Tuesday, June 29, 2010

day 1 in prince edward island

i woke up yesterday morning to the sounds of cockatiels musically imitating my cough, the ocean gently lapping against a carcass on the red dirt shores, and the grunts of alpacas grazing on the front lawn. the cottage here seems like it comes out of another world. so much ocean. so much red dirt. and rob's parents' herd of alpacas who just hang out chewing the grass in the field all day. PEI life seems pretty relaxing in general, but i think the alpacas have it best.



we took the alpacas for a hike so i could explore the area, stepping carefully to avoid the slugs lying on the grass after the rain.


this alpaca was not a big fan of Rob.



I, on the other hand, had a special moment with this one.


i found myself interested in the daily concerns of cottage life, which were not too different from back home. Rob's dad showed us the skunk holes that had been filled up but the new holes where a weasel had moved in. The neighbour mentioned how something had killed the fox that the alpacas like to play with, probably a coyote. one problem in particular caught our interest: the big dead seal that had washed up on shore.


that's a pretty big problem....


it's going to be interesting, figuring out how to get rid of it...



in the late afternoon, it was low tide so rob and i went walking along the red sandbars, trying to avoid stepping on the washed up jellyfish (which i have been culturally trained to view as delicious) and the snails (also culturally delicious to a Korean) while trying to throw the dried-up crabs back into the ocean to save them. we were fascinated by the shallow pools formed around the beached seaweed, where hermit crabs and little nymphs like to hide and play and fight, like a natural mini-aquarium. rob and i spent some time throwing the red clay rocks down the cliffs and watching them explode into tiny pieces. when i was little, growing up in rural upstate New York, my sister and i used to play on the dirt hills around our house, smashing rocks against other rocks, where we developed the idea that if you threw a rock and it broke, then it wasn't a real rock. following my childhood rule, none of the rocks here in PEI are real rocks.


low tide.


near Charlottetown we saw a car with a very simple license plate number: 2. i kind of like the pace of the island here. Rob's dad told us how when he was younger here, they erected a streetlamp in Charlottetown which was the first streetlamp in Prince Edward Island, and folks drive in from all over the Island to "try out" the new streetlamp. There's similar excitement going on around here with the new roundabouts that they're installing in Charlottetown. to ensure that people learn how to navigate the roundabout properly, they've set up a fake roundabout in a mall parking lot nearby so people can practice driving through a roundabout, and folks drove in from all over to try it out.

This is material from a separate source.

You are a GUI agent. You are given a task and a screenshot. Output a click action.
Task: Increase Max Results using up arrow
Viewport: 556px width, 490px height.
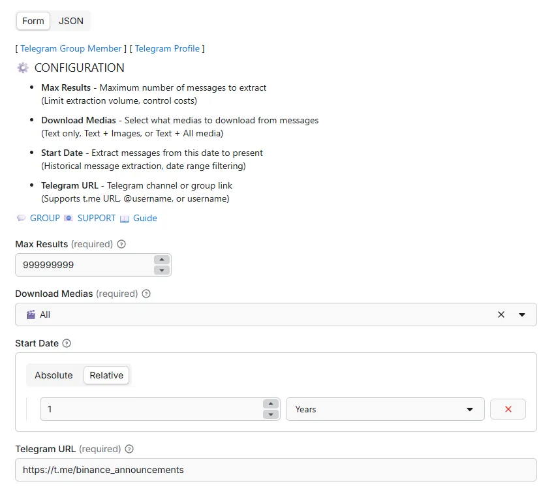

despite being smaller than St. John's, Charlottetown is not as small as you'd think, though. i found a Korean grocery store here, and expect to hit it up sometime in case i get a kimchi ramen noodle craving in the middle of the night.

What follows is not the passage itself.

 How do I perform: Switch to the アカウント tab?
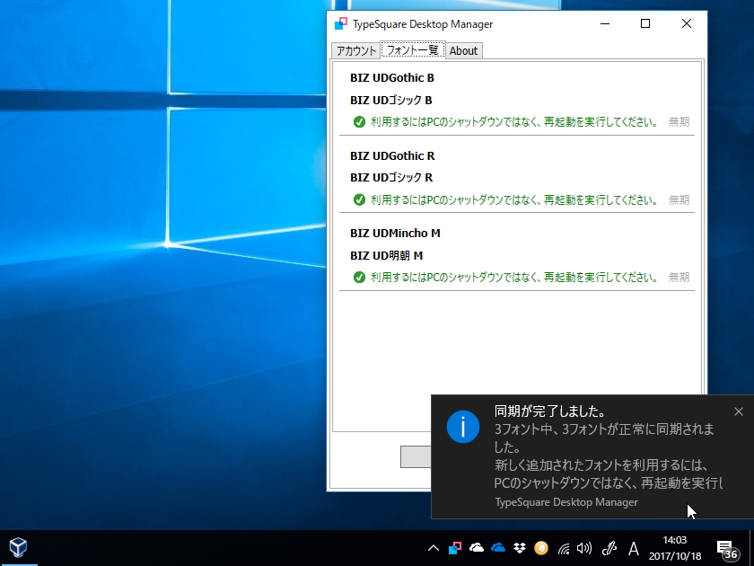coord(355,50)
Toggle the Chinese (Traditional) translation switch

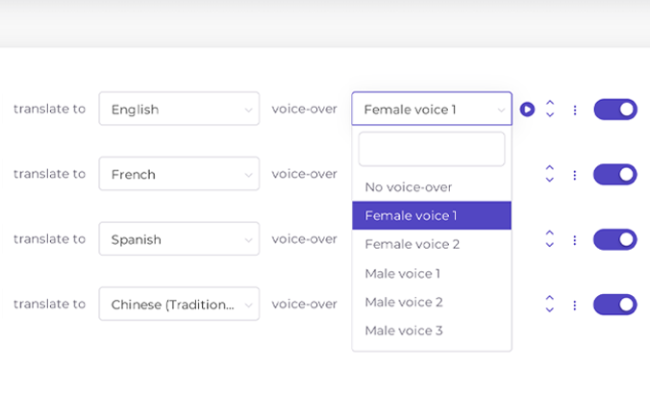point(615,305)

in the evening, rob and i went to a drive-in movie theatre near Brackley Beach, which we haven't done since we went to that one in Perth a few years ago. the movies we saw (Knight and Day, the A Team) were kind of awful, but awful in a fun way, probably because we were watching them in a car, spilling popcorn on the seats while wrapped up in sleeping bags, kind of like the way our grandparents used to. well, maybe not my grandparents because they were living in pre-industrialized Korea, but someone's grandparents.



today, today we try to get rid of the seal.